Isonat, société du groupe Saint-Gobain, a prévu de doubler sa capacité de production d’isolants en fibre de bois d’ici fin 2023 dans son usine de Mably (42). Soit la création de 30 et 40 emplois directs et un approvisionnement local (région Auvergne- Rhône-Alpes).

La RE2020 – parce que le calcul de l’ACV dynamique favorise l’utilisation des matériaux dits biosourcés, mais aussi, la prise de conscience des enjeux environnementaux face au dérèglement climatique –, devrait favoriser leur développement. Issus de la biomasse végétale et animale, ces matériaux – on parle aussi de « biomatériaux » ou d’« agro-ressources » – sont aujourd’hui matures à tous points de vue : développement des modes constructifs et compatibilité avec les réglementations diverses. La filière, ou plutôt les filières identifiées par le ministère de l’Écologie présentent un fort potentiel de développement économique pour l’avenir. Notamment en raison de leur rôle essentiel dans la diminution des consommations de matières premières d’origine fossile, dans la limitation des émissions de gaz à effet de serre, mais aussi dans la création de nouvelles filières économiques. Le recours à des matériaux biosourcés s’inscrit donc, en toute logique, dans une double démarche de développement durable et d’économie circulaire.

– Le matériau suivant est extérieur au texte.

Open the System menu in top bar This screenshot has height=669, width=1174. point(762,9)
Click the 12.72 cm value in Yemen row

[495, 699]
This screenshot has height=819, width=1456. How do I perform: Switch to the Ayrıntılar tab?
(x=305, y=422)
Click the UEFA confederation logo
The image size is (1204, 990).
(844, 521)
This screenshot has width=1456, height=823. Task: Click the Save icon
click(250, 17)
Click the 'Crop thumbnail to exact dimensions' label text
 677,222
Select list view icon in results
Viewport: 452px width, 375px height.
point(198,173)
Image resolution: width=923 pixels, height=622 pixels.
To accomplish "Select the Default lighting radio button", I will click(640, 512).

Premier d’entre eux : le bois. Les différents systèmes constructifs disponibles (poteaux/poutres, poteaux/dalles, ossature bois, bois/béton…) répondent, à travers des solutions génériques et évaluées, aux contraintes et aux réglementations en matière de feu, d’acoustique, de thermique. Le bois s’impose en raison de ses qualités constructives indéniables, parmi lesquelles la légèreté, une inertie moyenne, la possibilité de préfabriquer en 2D ou 3D, la rapidité d’exécution et des chantiers à faible nuisance… « Si le bois d’œuvre est évidemment le premier d’entre eux, sa filière, très organisée, est en revanche à part. Ainsi, lorsque l’on parle de matériaux bio-sourcés, on a tendance à ne pas l’englober », explique Bernard Boyeux, directeur général de BioBuild Concept. Le terme englobe en général d’autres végétaux.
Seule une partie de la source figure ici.